→ Request
Edit the rows below so that every "GUI agent" becomes "interface agent", and leave everything else unchanged.

------ Data to process

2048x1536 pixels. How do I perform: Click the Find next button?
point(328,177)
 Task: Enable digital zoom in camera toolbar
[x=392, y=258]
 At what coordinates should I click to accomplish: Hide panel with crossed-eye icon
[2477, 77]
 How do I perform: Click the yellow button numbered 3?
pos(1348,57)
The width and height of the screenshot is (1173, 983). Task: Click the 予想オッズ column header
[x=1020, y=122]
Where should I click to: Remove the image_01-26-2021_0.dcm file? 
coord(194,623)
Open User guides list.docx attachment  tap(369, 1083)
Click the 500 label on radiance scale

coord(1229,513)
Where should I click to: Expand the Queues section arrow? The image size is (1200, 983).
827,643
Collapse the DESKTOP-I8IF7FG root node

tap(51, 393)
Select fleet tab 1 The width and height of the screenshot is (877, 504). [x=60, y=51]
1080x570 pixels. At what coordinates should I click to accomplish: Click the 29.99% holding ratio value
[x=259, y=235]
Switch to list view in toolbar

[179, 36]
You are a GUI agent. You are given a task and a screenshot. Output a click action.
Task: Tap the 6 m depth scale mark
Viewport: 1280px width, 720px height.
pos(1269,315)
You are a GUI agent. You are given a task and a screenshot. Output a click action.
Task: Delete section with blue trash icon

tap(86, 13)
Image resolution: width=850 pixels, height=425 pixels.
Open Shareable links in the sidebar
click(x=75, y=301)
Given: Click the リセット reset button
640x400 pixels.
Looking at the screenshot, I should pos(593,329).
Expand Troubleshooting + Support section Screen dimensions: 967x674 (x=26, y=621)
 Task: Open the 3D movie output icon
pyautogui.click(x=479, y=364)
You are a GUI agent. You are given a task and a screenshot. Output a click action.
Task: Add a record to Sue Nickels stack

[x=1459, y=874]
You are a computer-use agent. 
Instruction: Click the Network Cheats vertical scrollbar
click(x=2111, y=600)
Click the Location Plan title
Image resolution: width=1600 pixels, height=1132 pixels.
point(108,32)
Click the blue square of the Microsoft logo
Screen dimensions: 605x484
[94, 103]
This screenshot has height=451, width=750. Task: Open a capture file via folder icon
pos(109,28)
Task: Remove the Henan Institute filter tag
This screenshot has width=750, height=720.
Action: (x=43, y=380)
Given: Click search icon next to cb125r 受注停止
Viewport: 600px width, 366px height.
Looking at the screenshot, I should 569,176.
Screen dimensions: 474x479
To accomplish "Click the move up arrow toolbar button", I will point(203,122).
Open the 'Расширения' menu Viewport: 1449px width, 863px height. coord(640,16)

------------

→ Solution to this task
2048x1536 pixels. How do I perform: Click the Find next button?
point(328,177)
 Task: Enable digital zoom in camera toolbar
[x=392, y=258]
 At what coordinates should I click to accomplish: Hide panel with crossed-eye icon
[2477, 77]
 How do I perform: Click the yellow button numbered 3?
pos(1348,57)
The width and height of the screenshot is (1173, 983). Task: Click the 予想オッズ column header
[x=1020, y=122]
Where should I click to: Remove the image_01-26-2021_0.dcm file? 
coord(194,623)
Open User guides list.docx attachment  tap(369, 1083)
Click the 500 label on radiance scale

coord(1229,513)
Where should I click to: Expand the Queues section arrow? The image size is (1200, 983).
827,643
Collapse the DESKTOP-I8IF7FG root node

tap(51, 393)
Select fleet tab 1 The width and height of the screenshot is (877, 504). [x=60, y=51]
1080x570 pixels. At what coordinates should I click to accomplish: Click the 29.99% holding ratio value
[x=259, y=235]
Switch to list view in toolbar

[179, 36]
You are a interface agent. You are given a task and a screenshot. Output a click action.
Task: Tap the 6 m depth scale mark
Viewport: 1280px width, 720px height.
pos(1269,315)
You are a interface agent. You are given a task and a screenshot. Output a click action.
Task: Delete section with blue trash icon

tap(86, 13)
Image resolution: width=850 pixels, height=425 pixels.
Open Shareable links in the sidebar
click(x=75, y=301)
Given: Click the リセット reset button
640x400 pixels.
Looking at the screenshot, I should pos(593,329).
Expand Troubleshooting + Support section Screen dimensions: 967x674 (x=26, y=621)
 Task: Open the 3D movie output icon
pyautogui.click(x=479, y=364)
You are a interface agent. You are given a task and a screenshot. Output a click action.
Task: Add a record to Sue Nickels stack

[x=1459, y=874]
You are a computer-use agent. 
Instruction: Click the Network Cheats vertical scrollbar
click(x=2111, y=600)
Click the Location Plan title
Image resolution: width=1600 pixels, height=1132 pixels.
point(108,32)
Click the blue square of the Microsoft logo
Screen dimensions: 605x484
[94, 103]
This screenshot has height=451, width=750. Task: Open a capture file via folder icon
pos(109,28)
Task: Remove the Henan Institute filter tag
This screenshot has width=750, height=720.
Action: (x=43, y=380)
Given: Click search icon next to cb125r 受注停止
Viewport: 600px width, 366px height.
Looking at the screenshot, I should 569,176.
Screen dimensions: 474x479
To accomplish "Click the move up arrow toolbar button", I will point(203,122).
Open the 'Расширения' menu Viewport: 1449px width, 863px height. coord(640,16)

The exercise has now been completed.